Kamerbrief ontwikkelingen arbeidsmarkt

De minister van Sociale Zaken en Werkgelegenheid heeft een brief naar de Tweede Kamer gestuurd over

De minister van Sociale Zaken en Werkgelegenheid heeft een brief naar de Tweede Kamer gestuurd over ontwikkelingen op de arbeidsmarkt. Belangrijkste onderdeel van de brief betreft de Wet DBA. Deze wet is als vervanger van de VAR niet geworden wat ervan verwacht werd. Als opvolger wordt nu een nog te ontwikkelen webmodule genoemd, die opdrachtgevers duidelijkheid moet geven over een arbeidsrelatie door een opdrachtgeversverklaring. Het gezagscriterium, een van de criteria voor het bestaan van een arbeidsovereenkomst, zal in de webmodule worden verduidelijkt. De webmodule zal meer rekening houden met de materiële in plaats van de formele kant.
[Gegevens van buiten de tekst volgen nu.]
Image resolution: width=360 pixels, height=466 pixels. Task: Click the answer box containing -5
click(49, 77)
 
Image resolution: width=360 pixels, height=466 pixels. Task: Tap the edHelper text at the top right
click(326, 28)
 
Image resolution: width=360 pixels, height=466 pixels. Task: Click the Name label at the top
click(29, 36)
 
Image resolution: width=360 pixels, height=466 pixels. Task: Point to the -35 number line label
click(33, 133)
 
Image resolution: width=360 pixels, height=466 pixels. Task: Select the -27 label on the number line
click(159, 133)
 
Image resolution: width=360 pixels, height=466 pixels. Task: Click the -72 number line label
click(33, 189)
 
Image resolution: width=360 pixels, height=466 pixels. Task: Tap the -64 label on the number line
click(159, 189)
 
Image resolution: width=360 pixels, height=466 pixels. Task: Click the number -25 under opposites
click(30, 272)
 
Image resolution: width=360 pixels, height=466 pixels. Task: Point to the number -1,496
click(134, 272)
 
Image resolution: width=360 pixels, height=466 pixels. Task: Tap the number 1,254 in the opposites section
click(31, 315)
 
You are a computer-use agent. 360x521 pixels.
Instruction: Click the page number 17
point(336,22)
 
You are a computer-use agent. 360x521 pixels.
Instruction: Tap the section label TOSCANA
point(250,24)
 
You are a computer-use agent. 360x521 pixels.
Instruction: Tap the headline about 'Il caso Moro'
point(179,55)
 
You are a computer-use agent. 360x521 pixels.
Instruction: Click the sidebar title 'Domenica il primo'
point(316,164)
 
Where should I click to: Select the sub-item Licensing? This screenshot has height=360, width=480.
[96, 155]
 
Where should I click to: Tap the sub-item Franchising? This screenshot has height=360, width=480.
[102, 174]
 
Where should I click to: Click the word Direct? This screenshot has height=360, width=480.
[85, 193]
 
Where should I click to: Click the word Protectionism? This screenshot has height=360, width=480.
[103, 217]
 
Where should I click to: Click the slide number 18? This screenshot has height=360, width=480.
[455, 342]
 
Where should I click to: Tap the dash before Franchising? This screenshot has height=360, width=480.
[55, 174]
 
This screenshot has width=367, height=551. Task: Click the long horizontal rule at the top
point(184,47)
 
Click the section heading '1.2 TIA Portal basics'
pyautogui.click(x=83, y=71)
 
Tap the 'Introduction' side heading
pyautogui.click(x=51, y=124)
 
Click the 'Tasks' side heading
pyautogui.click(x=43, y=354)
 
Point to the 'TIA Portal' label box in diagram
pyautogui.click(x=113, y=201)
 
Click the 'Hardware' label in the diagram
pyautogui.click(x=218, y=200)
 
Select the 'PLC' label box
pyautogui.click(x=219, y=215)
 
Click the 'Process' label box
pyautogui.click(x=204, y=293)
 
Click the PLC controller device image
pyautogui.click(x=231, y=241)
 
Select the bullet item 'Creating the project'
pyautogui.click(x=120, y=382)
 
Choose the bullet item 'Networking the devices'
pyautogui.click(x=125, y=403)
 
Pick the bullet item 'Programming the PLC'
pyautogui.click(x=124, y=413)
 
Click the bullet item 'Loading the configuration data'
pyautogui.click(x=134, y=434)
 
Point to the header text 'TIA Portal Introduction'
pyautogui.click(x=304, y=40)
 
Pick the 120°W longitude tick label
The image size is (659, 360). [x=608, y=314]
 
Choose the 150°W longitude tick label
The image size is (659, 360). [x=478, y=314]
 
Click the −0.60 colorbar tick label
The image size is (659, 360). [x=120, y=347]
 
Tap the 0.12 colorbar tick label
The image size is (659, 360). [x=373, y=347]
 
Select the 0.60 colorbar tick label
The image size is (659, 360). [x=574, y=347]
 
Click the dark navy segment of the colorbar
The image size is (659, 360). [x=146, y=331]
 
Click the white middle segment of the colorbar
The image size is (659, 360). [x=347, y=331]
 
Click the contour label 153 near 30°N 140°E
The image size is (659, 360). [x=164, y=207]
Tegelijkertijd moet schijnzelfstandigheid aan de onderkant van de arbeidsmarkt worden voorkomen en moeten professionals aan de bovenkant van de arbeidsmarkt de nodige ruimte krijgen. De daarvoor benodigde maatregelen en de opdrachtgeversverklaring zouden per 1 januari 2020 in werking moeten kunnen treden.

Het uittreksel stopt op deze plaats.